As of the 2020 United States census, there were 4,041 people, 1,323 households, and 843 families residing in the town.

2000 census
As of the census of 2000, there were 2,870 people, 1,125 households, and 811 families residing in the town. The population density was 818.4 people per square mile (315.7/km2). There were 1,274 housing units at an average density of 363.3 per square mile (140.1/km2). The racial makeup of the town was 65.68% White, 30.84% African American, 0.14% Native American, 0.66% Asian, 1.67% from other races, and 1.01% from two or more races. Hispanic or Latino of any race were 3.41% of the population.

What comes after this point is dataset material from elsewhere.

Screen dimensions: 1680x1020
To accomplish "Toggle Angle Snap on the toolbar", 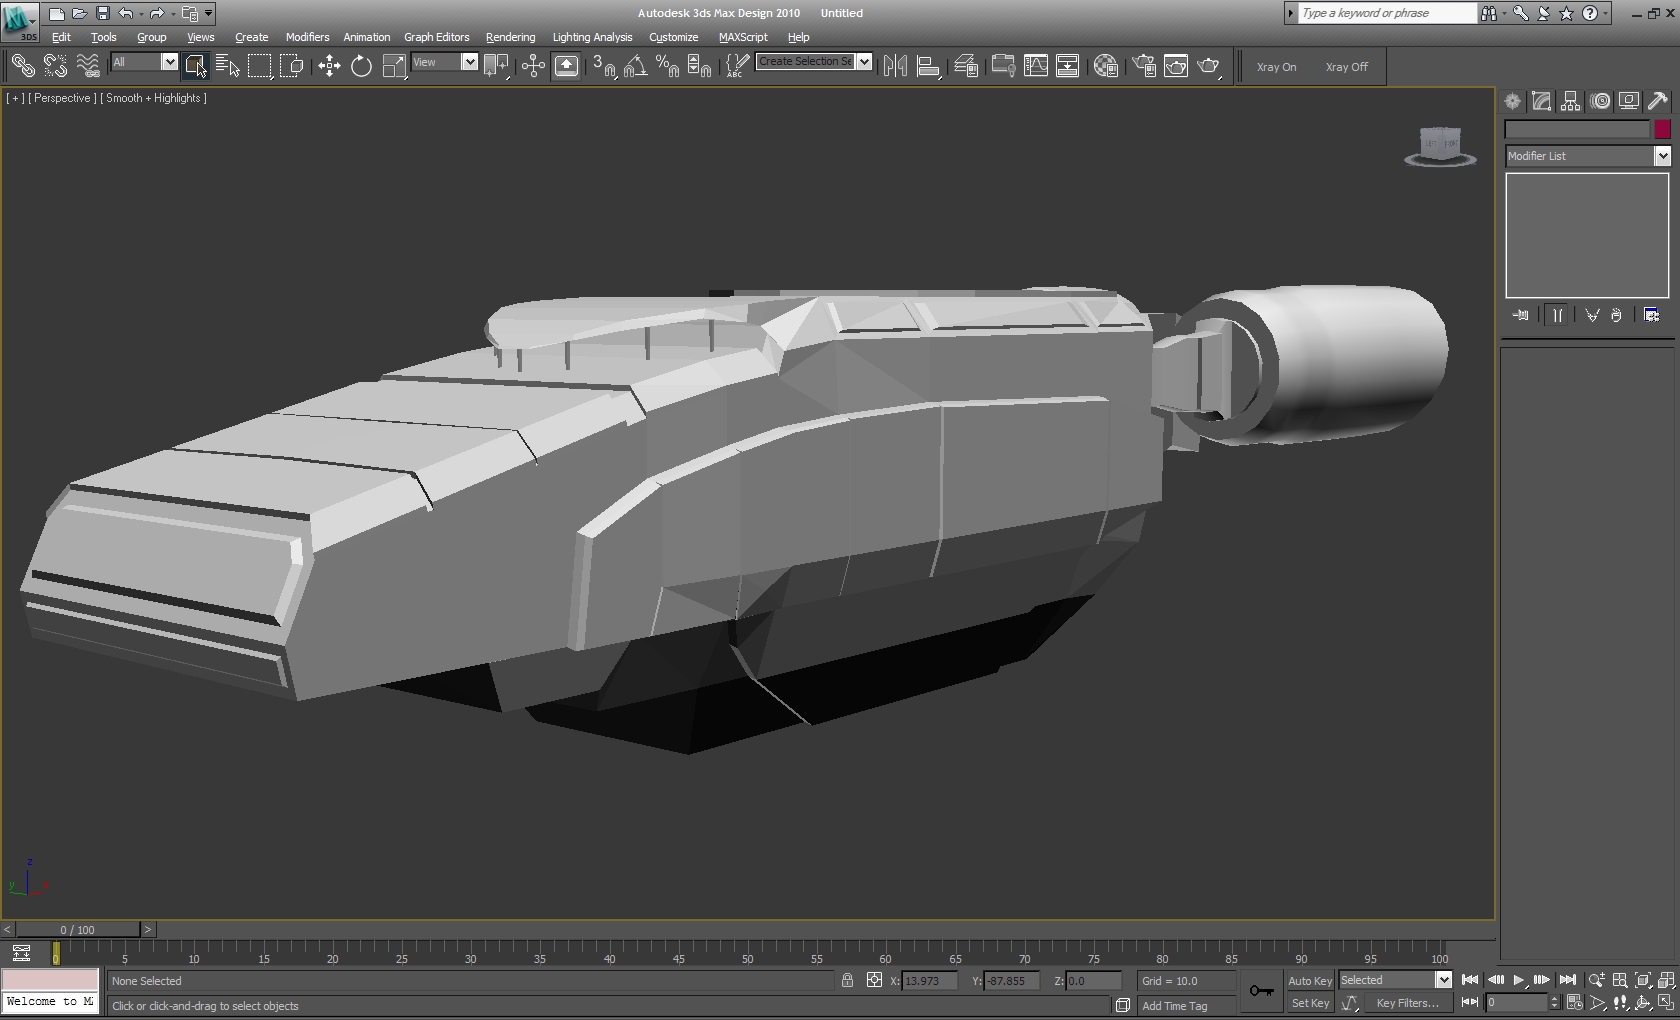I will (x=635, y=66).
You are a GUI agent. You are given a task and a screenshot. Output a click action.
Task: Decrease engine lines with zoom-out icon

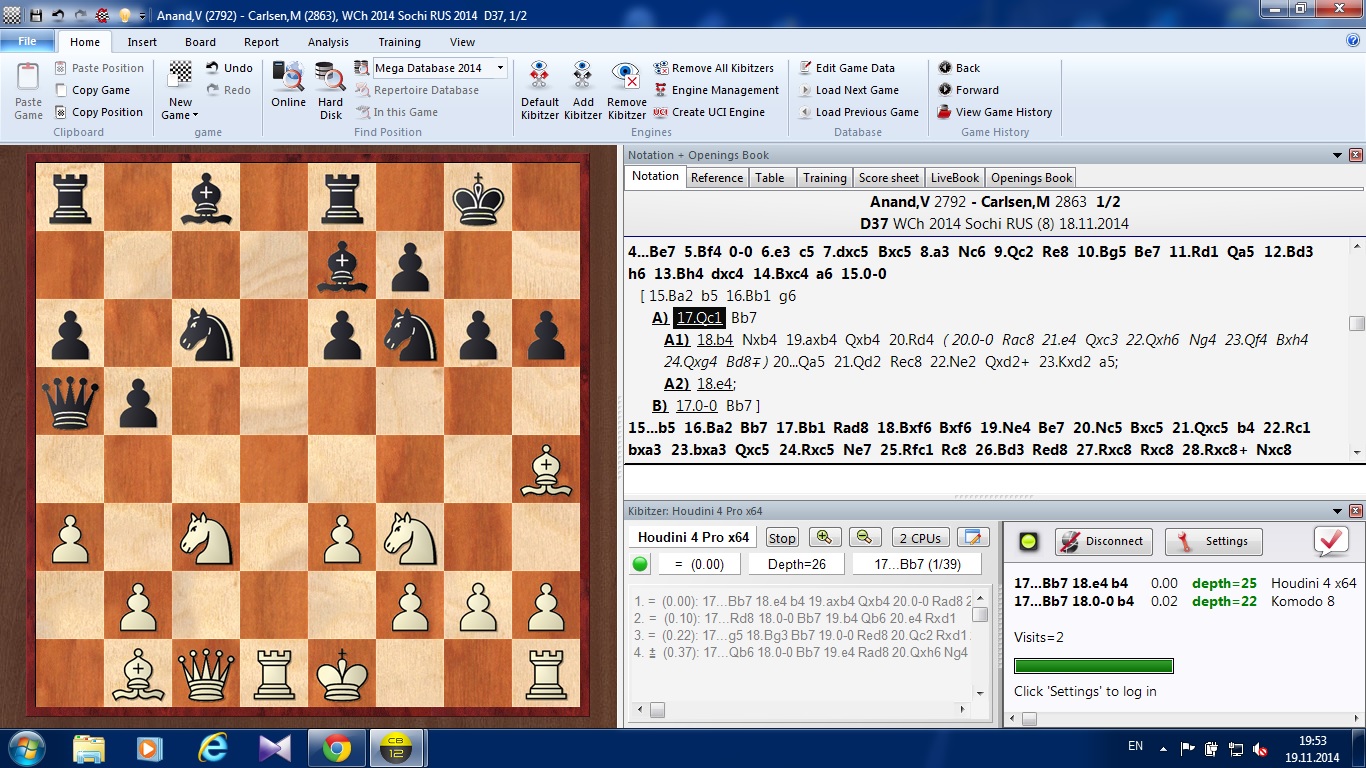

There were 1,125 households, out of which 43.6% had children under the age of 18 living with them, 38.3% were married couples living together, 29.7% had a female householder with no husband present, and 27.9% were non-families. 24.3% of all households were made up of individuals, and 9.3% had someone living alone who was 65 years of age or older. The average household size was 2.54 and the average family size was 2.96.

In the town, the population was spread out, with 33.0% under the age of 18, 11.0% from 18 to 24, 30.5% from 25 to 44, 14.8% from 45 to 64, and 10.7% who were 65 years of age or older. The median age was 28 years. For every 100 females, there were 85.6 males. For every 100 females age 18 and over, there were 73.1 males.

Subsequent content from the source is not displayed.